Задания и упражнения:
(a) Кто, согласно отрывку о роте фронтовиков, стал заместителем командира?
(b) Продолжите отрывок о роте фронтовиков, начав сразу после последних слов Касаткина.

Теперь надо приложить все силы, чтобы справиться. Я встал и тоном командира предложил всем солдатам-фронтовикам собраться к вечеру в школе, захватив с собой оружие, у кого какое имеется.

В назначенное время к школе подошли не только фронтовики, но и все мужчины. [68]

Школа была мала, и я пропустил в нее только солдат-фронтовиков. Остальным предложил разойтись по домам и заготовить оружие, какое каждый считает для себя подходящим.

Из фронтовиков — их набралось человек восемьдесят — составили роту, разбили ее на взводы, отделения, назначили командиров из бывших унтер-офицеров и ефрейторов. Оружие нашлось, хотя и самое разнородное: несколько винтовок-обрезов, несколько кавалерийских карабинов, шашки, немецкие пистолеты, гранаты, три охотничьих ружья, кто-то принес ручной пулемет Шоша. Человек тридцать остались без оружия, и они решили заготовить для себя рогатины.

Тут же я составил расписание круглосуточных дежурств по отделениям. Установил сигналы. Сборы должны были происходить без команды, скрытно, быстро, в нескольких дворах поближе к появившемуся противнику.

Моим заместителем стал младший сын Тараса Жилы — Миней, бывший унтер-офицер.

Касаткин не заставил себя долго ждать.

Однажды на рассвете кто-то энергично постучал ко мне в окно. Одновременно от пожарного сарая донесся сигнал тревоги. Я вскочил с постели, наскоро оделся, захватил наган, кинулся во двор к калитке. Оказалось, стучал Касаткин. Я пригласил его в избу, засветил лампу. Поздоровались, с любопытством оглядывая друг друга: не виделись с начала войны. По-прежнему красивый, аккуратный, Касаткин выглядел свежим, бодрым, оживленным. Он кинул взгляд на спящих на нарах, на полу, поморщил нос.

— Давненько не видались, — начал Касаткин, усаживаясь на скамейку у стола. — Хотелось бы поговорить, и есть о чем, да нет времени: приехал с людьми по серьезному делу. Слышал, что ты здесь верховод, решил сначала договориться с тобой.

Исходные данные:
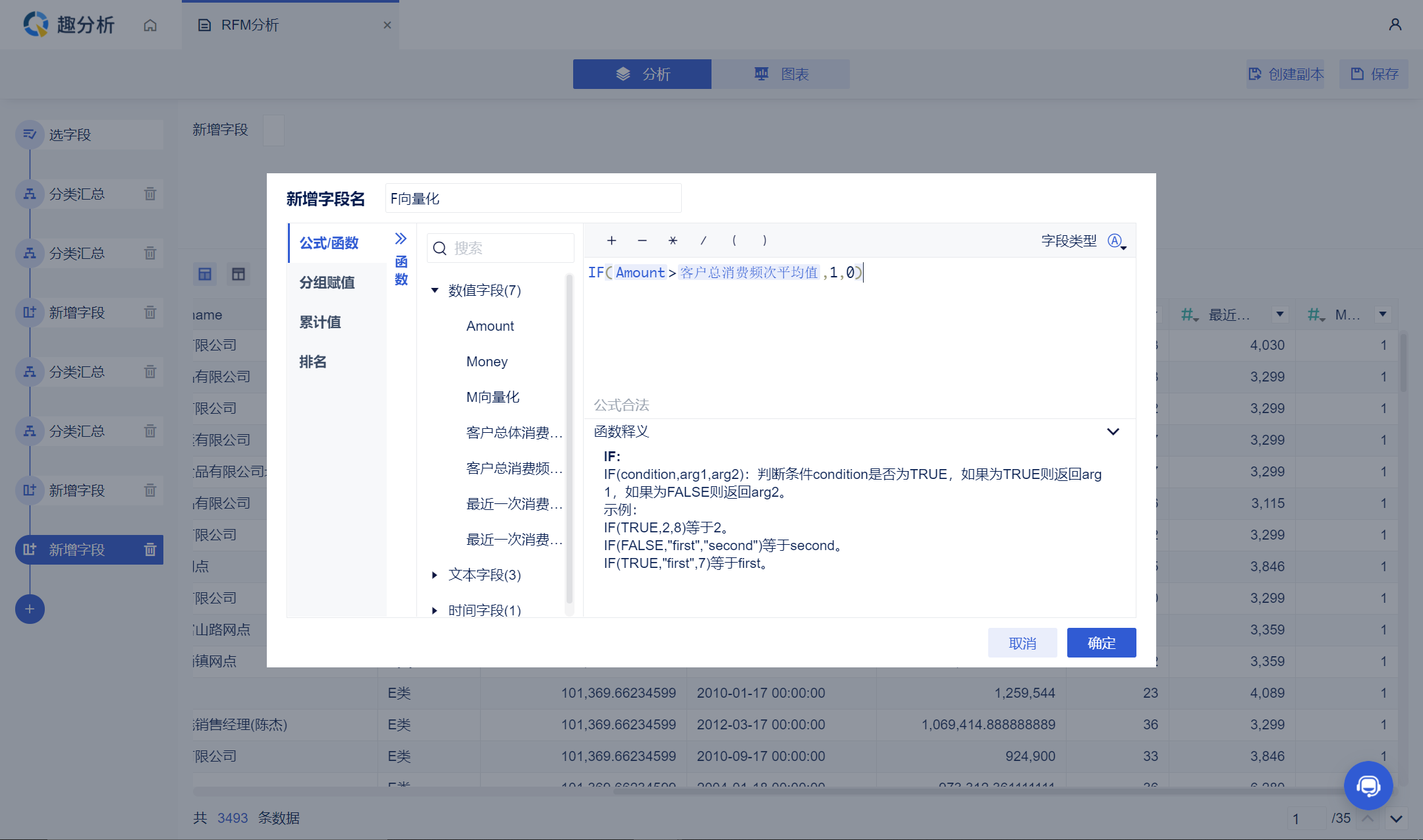
Task: Open the 字段类型 type selector
Action: tap(1117, 241)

Ответы по заданиям:
(a) Миней, младший сын Тараса Жилы, бывший унтер-офицер.

(b)
— Что за серьезное дело? — спросил я, хотя догадывался, о чем речь.

— Ты же знаешь, что творится кругом, — продолжал он. — Еще немного такого безначалия, такой вакханалии, и порядочные люди станут жертвой насилий, разбоя. Сейчас взоры всех обращены на нас, на офицеров.

— А что требуется от меня? [69]

— Приехал я исполнять волю Учредительного собрания. Как известно тебе, оно является единственной верховной властью, избранной всем народом. Воля этой власти — немедленно приступить на местах к водворению законности и порядка.

— Что от меня требуется?

— От тебя требуется — не доводить дело до кровопролития. Я здесь с вооруженной командой. Должен собрать разграбленное у помещиков имущество и вернуть его законным владельцам. Мне приказано в случае сопротивления применить оружие.

— А где эти законные владельцы?

— На Святом Ключе, в имении Стахеева. Там же и член Учредительного собрания. Он формирует власть на местах, имеет для этого достаточно сил и средств. Взял уже на учет всех офицеров, в том числе и тебя. Восстановил им прежние чины и фронтовое содержание. Можешь в любое время явиться к нему за жалованьем. Будут возвращены и погоны. Я уже второй месяц...

В это время с улицы донеслись сигнал атаки и отчаянное многоголосое «ура».

Касаткин изменился в лице, выхватил наган и кинулся вон из избы. Я последовал за ним.

— Что там затевает мужичье? Прими меры! Ты отвечаешь головой! — крикнул он мне во дворе, бегом направляясь к калитке.

Уже совсем рассвело. Стояла теплая погода. На улице громадная толпа окружала людей Касаткина и шумно срамила их на чем свет стоит.

— Разойдись! Стрелять буду! — исступленно закричал Касаткин, кидаясь на толпу, размахивая наганом.

— Не сметь стрелять! — закричал я в свою очередь, направляя на него наган.

Тяжело ступая, подбежал Иван Волк, уперся острием рогатины в живот Касаткина и заорал благим матом:

— Брось, стервец, ливольверт! Не то кишки выпущу!

Грузный, лохматый, с широко открытым ртом и сверкающими ненавистью глазами, он был страшен.

Лицо Касаткина помертвело. Он кинул наган на снег, поднял руки.

— Это что? Разбой? — проговорил он дрожащим голосом.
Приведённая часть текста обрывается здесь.